Раскрошенная тень от крон обступавших дорогу старых вязов сонно шевелилась на асфальте, я медленно брел вперед, чутко прислушиваясь к голосам и шорохам старого кладбища, не столько зрением, сколько, наверное, поверхностью кожи улавливая малейшие колебания в сладковато пахнущем кладбищем желтом воздухе, блуждавшем меж стволов и сонно облизывающем пыльный камень надгробий, и отметил про себя, что справа от дороги, в глубине леса, бродит какой-то человек, за зеленью кустов невидимый.
Он показался на мгновение и растворился, но боковое зрение успело срисовать очерк его фигуры и отложить его в память.
На тупиковой полянке ковырялась в земле парочка сонных землекопов в тотально вылинявших клетчатых рубахах: выворачивая наизнанку рыжее нутро глинистой почвы по периметру могильной ямы, они явно не торопились, хотя верхний край ямы доходил им разве что до колен.
— Ничего, успеется, — буркнул один из них, уловив мой интерес к их трудам.
— До двух?
— Ага, до двух. Еще есть время. Успеется.
— Генерал? — спросил я.
— Да хоть маршал, — смачно сплюнул он. — Все там будем.
— Это точно.
Я повертел головой, оглядывая окрестности. Могила на самом краю полянки, траурный кортеж встанет на дороге, далеко нести гроб не придется — уже легче.
И участникам траурной церемонии легче, и той кукушке, которая засядет где-то неподалеку, дожидаясь удобного момента, чтоб прокуковать свою короткую песенку. Деревья расступались в этом месте, словно отшатываясь от сетчатой ограды территории, за которой громоздилось несколько, мусорных куч. За ними — пологая плошка высохшего болотца, его дальний край довольно круто взбирается на пригорок, поросший чахлым кустарником.
Я прикинул расстояние до загривка холма — метров пятьсот. Идеально. Сектор обстрела узок, но совершенно чист: тупиковая полянка лежит перед тобой как на ладони.
— А что там? — спросил я, указывая на взгорок.
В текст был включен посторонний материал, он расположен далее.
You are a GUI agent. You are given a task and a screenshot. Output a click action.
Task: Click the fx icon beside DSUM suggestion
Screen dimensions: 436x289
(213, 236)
— Ничего, — сказал землекоп. — Родные просторы — поле, грунтовая дорога. Она ведет к гранильной мастерской.
— Идеально, — опять подумал я вслух.
Сказал свое заветное «ку-ку», собрал вещички, сел в машину и уехал. И даже будет время, чтобы сделать напоследок пару затяжек с чувством исполненного долга: пока народ очухается, пока поймет что произошло… А определить, откуда стреляли, и вовсе смогут разве что менты, которые подтянутся на место в лучшем случае через час.
Осмотр пригорка окончательно развеял сомнения: стрелок расположится именно здесь, скорее всего слева от куста бузины.
— Что-то людей не видать, — сказал я, вернувшись к могиле и окинув взглядом пространство старого участка.
— Да сюда вообще редко кто забредает, — пожал плечами землекоп. — И потом, будний день. Работают люди.
— Да, работают, — кивнул я. — Но не все.
Перед глазами встал смутный очерк той фигуры, которую я видел в старом лесу по дороге сюда, и мне стало не по себе.